Irma also took the life of reigning Coach of The Year Dag Samuels, who coached Kyron McMaster to the fastest time in the world in 2017. Samuels would have easily retain Coach of The Year accolades.

Further over, she systematically decimated the recently renamed E. Walwyn Brewley Softball Park, formerly the Old Recreation Grounds. Stands were dislodged, so was the backstop. All but a small segment of the outfield wall was leveled. Only the scorer’s booth was somewhat intact but the concession stand was completely demolished.

In Sea Cows Bay, Irma did a number on the Ellis Thomas Downs. Stables were blown away, save for the recently constructed one made of blocks. All horse carriages were overturned. Inside and outside rails were ripped out with galvanize strewn about them. Ellis Thomas’ statute was ripped off its base and he was thrown off his horse, which laid on the right side of the wall bearing his name. The newly purchased gates were overturned by the 7 Furlongs start. Most noticeable from anywhere, was the contortion of steel which were the stands that was a twisted rubble.

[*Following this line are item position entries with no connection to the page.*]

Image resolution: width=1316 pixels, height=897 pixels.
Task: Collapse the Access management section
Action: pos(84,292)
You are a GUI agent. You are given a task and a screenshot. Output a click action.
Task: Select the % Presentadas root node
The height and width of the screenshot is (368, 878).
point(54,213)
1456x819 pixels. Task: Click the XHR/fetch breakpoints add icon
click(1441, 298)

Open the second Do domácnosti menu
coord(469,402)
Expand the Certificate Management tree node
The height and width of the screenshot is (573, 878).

Irma knocked out the fall sporting calendar. Plans for the School’s Football League, the Wendol “Poto” Williams Knockout Cup and the BVI Football Association 2017 League, have were scuttled. The last three races of the Ceres Juices 10K Series were wiped out. The series effectively ended with the July 19 race. The annual College Classic Series that began on Oct 19, 1996, never got off the ground. A fun run was held on November 25 keep the event’s streak alive.

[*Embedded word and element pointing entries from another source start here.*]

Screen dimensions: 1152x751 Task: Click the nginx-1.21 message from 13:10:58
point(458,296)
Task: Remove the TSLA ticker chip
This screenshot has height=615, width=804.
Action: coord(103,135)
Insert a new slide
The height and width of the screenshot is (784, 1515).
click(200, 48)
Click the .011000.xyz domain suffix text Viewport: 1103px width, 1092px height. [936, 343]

Sail boats were overturned, masts broken and several sunk. Boats to be used for the Back to School Regatta, were damaged and destroyed and other races planned including the annual Interline Regatta, were cancelled.

The 12th BVI Sunrise Half Marathon, while it came off as scheduled on December 3, was scaled down and run on a two loops course. It also marked the first time since the first race in 2006, that no St. Thomas runners participated.

Irma’s destruction of facilities had set sports in the territory back several decades and will dramatically affect the 2018 season. All facilities will have to be rebuilt. Sports faces a mammoth task.